Alcune femministe del recente passato, come Betty Friedan, hanno sostenuto, non a torto, che per tenere sotto controllo le ambizioni femminili il patriarcato abbia sfruttato l’azione degli ansiolitici e degli antidepressivi; se questo è stato assolutamente vero per una determinata epoca, lo è altrettanto il fatto che il discorso sia decisamente più complesso, e che sia doveroso procedere per gradi al fine di comprendere davvero il ruolo di questi medicinali ieri e oggi.

A cosa servono gli ansiolitici?

Come il nome suggerisce, gli ansiolitici sono farmaci che abbassano i livelli di ansia; si differenziano dagli antidepressivi – ed è molto importante saperlo – sia per il tempo entro cui fanno effetto (i primi agiscono subito) sia perché gli ansiolitici possono dare dipendenza, tolleranza e crisi di astinenza, e infine per la durata del trattamento (per gli ansiolitici in genere dura qualche settimana, per gli antidepressivi può durare anni, e comunque quasi mai meno di sei mesi).
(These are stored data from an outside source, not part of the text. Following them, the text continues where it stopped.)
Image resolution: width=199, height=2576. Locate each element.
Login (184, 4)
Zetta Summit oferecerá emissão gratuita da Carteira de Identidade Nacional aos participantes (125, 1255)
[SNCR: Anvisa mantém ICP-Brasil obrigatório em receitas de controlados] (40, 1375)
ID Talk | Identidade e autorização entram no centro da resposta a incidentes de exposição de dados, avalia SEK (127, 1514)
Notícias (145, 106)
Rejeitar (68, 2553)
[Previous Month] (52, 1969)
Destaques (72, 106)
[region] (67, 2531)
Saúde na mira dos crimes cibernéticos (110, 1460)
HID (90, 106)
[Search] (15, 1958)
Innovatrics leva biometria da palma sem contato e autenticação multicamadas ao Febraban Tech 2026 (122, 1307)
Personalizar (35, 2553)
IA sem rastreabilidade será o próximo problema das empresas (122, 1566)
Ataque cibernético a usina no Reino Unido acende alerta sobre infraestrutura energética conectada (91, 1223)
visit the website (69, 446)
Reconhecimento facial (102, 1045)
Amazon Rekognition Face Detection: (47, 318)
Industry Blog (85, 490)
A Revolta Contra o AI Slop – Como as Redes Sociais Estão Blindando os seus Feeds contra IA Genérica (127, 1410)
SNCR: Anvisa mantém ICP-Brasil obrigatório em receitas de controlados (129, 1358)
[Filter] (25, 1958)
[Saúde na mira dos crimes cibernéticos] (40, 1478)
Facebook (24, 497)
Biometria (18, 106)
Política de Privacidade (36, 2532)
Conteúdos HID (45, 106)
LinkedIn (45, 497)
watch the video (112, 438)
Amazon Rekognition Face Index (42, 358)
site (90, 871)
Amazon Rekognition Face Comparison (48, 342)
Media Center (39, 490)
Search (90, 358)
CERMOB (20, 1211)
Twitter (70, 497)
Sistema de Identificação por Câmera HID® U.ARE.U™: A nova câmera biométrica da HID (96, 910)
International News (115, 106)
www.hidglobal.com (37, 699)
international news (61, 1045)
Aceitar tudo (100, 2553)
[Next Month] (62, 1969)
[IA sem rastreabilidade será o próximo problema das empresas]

Riducendo in maniera molto semplicistica, si può dire che se gli ansiolitici servono a curare il sintomo, gli antidepressivi sono la cura stessa.

Gli ansiolitici più comuni

Su tutti sono naturalmente le benzodiazepine, i farmaci più usati al mondo, dopo gli anti-infiammatori. Fra loro ci sono Tavor, Xanax, Rivotril, Valium, Ansiolin, En, Frontal, Lexotan, Prazene, Control, Lorans, ma a essi si associano sia derivati benzodiazepinici (Dalmadorm, Felison, Halcion, Minias, Roipnol) che farmaci aventi composizione diversa, ma con un effetto sedativo, come Nottem, Stilnox, Buspar.

Infine, possono essere usati anche prodotti naturali come Valeriana o Sedatol.

Più d’uno fa rientrare nella categoria degli ansiolitici anche farmaci antidepressivi SSRI, ovvero inibitori selettivi della ricaptazione della serotonina.

Come agiscono gli ansiolitici?

Generalmente gli ansiolitici agiscono influenzando l’attività elettrica di alcune aree cerebrali, in particolare quelle coinvolte nello sviluppo dell’ansia, della depressione e dei disturbi del sonno, e modulano l’azione di neurotrasmettitori diversi.

Le benzodiazepine, in particolare, stimolano il sistema GABAergico. Spieghiamo brevemente di cosa parliamo: il SNC (sistema nervoso centrale) ha due tipi di recettori del GABA, un γ-amminoacido principale neurotrasmettitore inibitorio del cervello.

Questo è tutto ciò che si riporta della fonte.